Many storage supports indexes, to boost efficiency in retrieving data. CocoIndex provides a common way to configure indexes for various storages.

  • Primary key. primary_key_fields (Sequence[str]): the fields to be used as primary key. Types of the fields must be supported as key fields. See Key Types for more details.
  • Vector index. vector_indexes (Sequence[VectorIndexDef]): the fields to create vector index. VectorIndexDef has the following fields:
    • field_name: the field to create vector index.
    • metric: the similarity metric to use. See Vector Type for more details about supported similarity metrics.

Miscellaneous

Target Declarations

Most time a target storage is created by calling export() method on a collector, and this export() call comes with configurations needed for the target storage, e.g. options for storage indexes. Occasionally, you may need to specify some configurations for target storage out of the context of any specific data collector.

For example, for graph database targets like Neo4j, you may have a data collector to export data to Neo4j relationships, which will create nodes referenced by various relationships in turn. These nodes don't directly come from any specific data collector (consider relationships from different data collectors may share the same nodes). To specify configurations for these nodes, you can declare spec for related node labels.

FlowBuilder provides declare() method for this purpose, which takes the spec to declare, as provided by various target types.

flow_builder.declare(
cocoindex.storages.Neo4jDeclarations(...)
)

Auth Registry

CocoIndex manages an auth registry. It's an in-memory key-value store, mainly to store authentication information for a backend.

Operation spec is the default way to configure a backend. But it has the following limitations:

  • The spec isn't supposed to contain secret information, and it's frequently shown in various places, e.g. cocoindex show.
  • Once an operation is removed after flow definition code change, the spec is also gone. But we still need to be able to drop the backend (e.g. a table) by cocoindex setup or cocoindex drop.

Auth registry is introduced to solve the problems above. It works as follows:

  • You can create new auth entry by a key and a value.
  • You can references the entry by the key, and pass it as part of spec for certain operations. e.g. Neo4j takes connection field in the form of auth entry reference.

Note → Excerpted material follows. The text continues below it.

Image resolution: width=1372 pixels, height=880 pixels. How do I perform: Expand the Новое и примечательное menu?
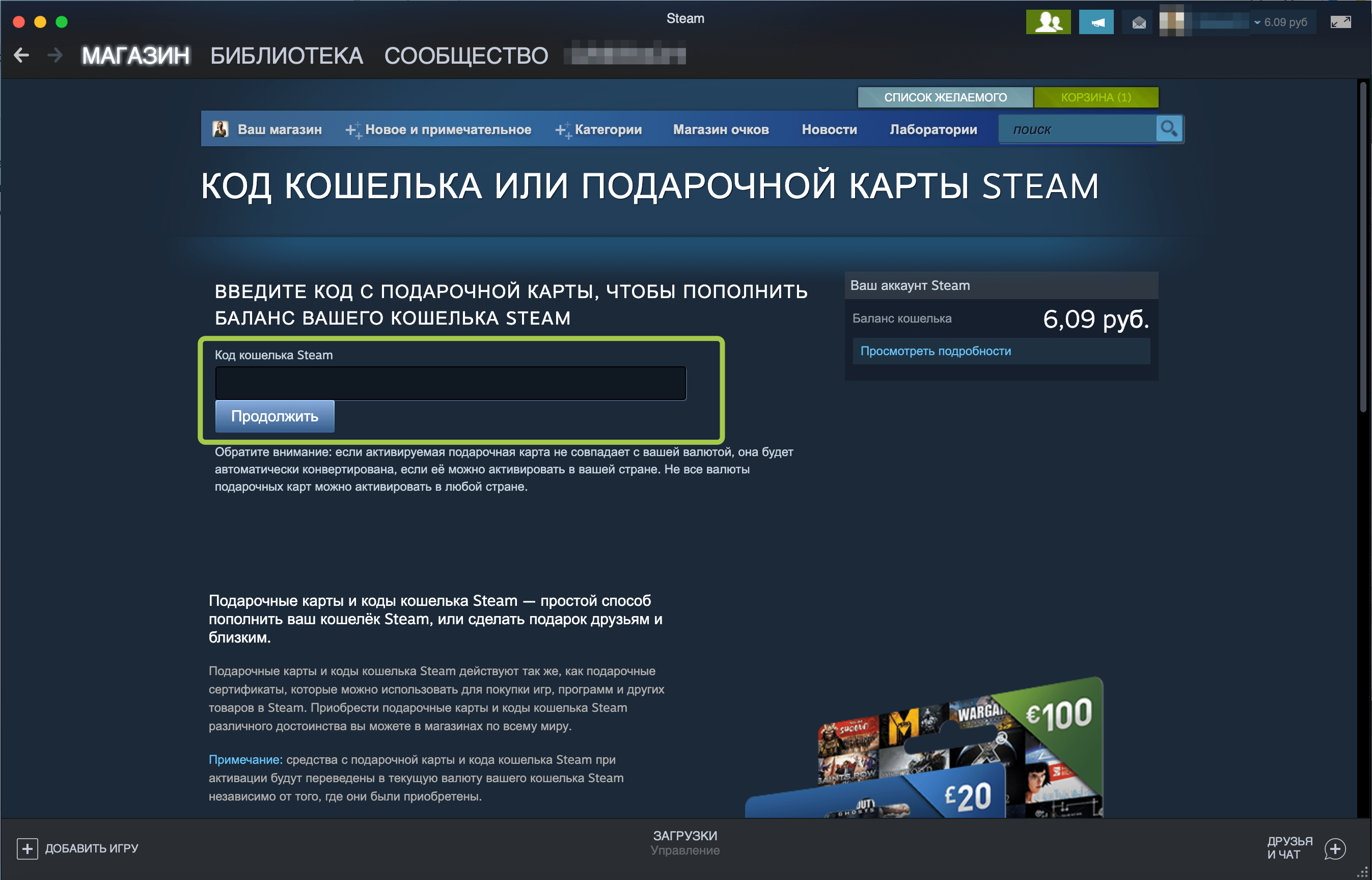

You can add an auth entry by cocoindex.add_auth_entry() function, which returns a cocoindex.AuthEntryReference:

my_graph_conn = cocoindex.add_auth_entry(
"my_graph_conn",
cocoindex.storages.Neo4jConnectionSpec(
uri="bolt://localhost:7687",
user="neo4j",
password="cocoindex",
))

Then reference it when building a spec that takes an auth entry:

  • You can either reference by the AuthEntryReference object directly:

    demo_collector.export(
    "MyGraph",
    cocoindex.storages.Neo4jRelationship(connection=my_graph_conn, ...)
    )
  • You can also reference it by the key string, using cocoindex.ref_auth_entry() function:

    demo_collector.export(
    "MyGraph",
    cocoindex.storages.Neo4jRelationship(connection=cocoindex.ref_auth_entry("my_graph_conn"), ...))

Note that CocoIndex backends use the key of an auth entry to identify the backend.

  • Keep the key stable. If the key doesn't change, it's considered to be the same backend (even if the underlying way to connect/authenticate change).

  • If a key is no longer referenced in any operation spec, keep it until the next cocoindex setup or cocoindex drop, so that when cocoindex will be able to perform cleanups.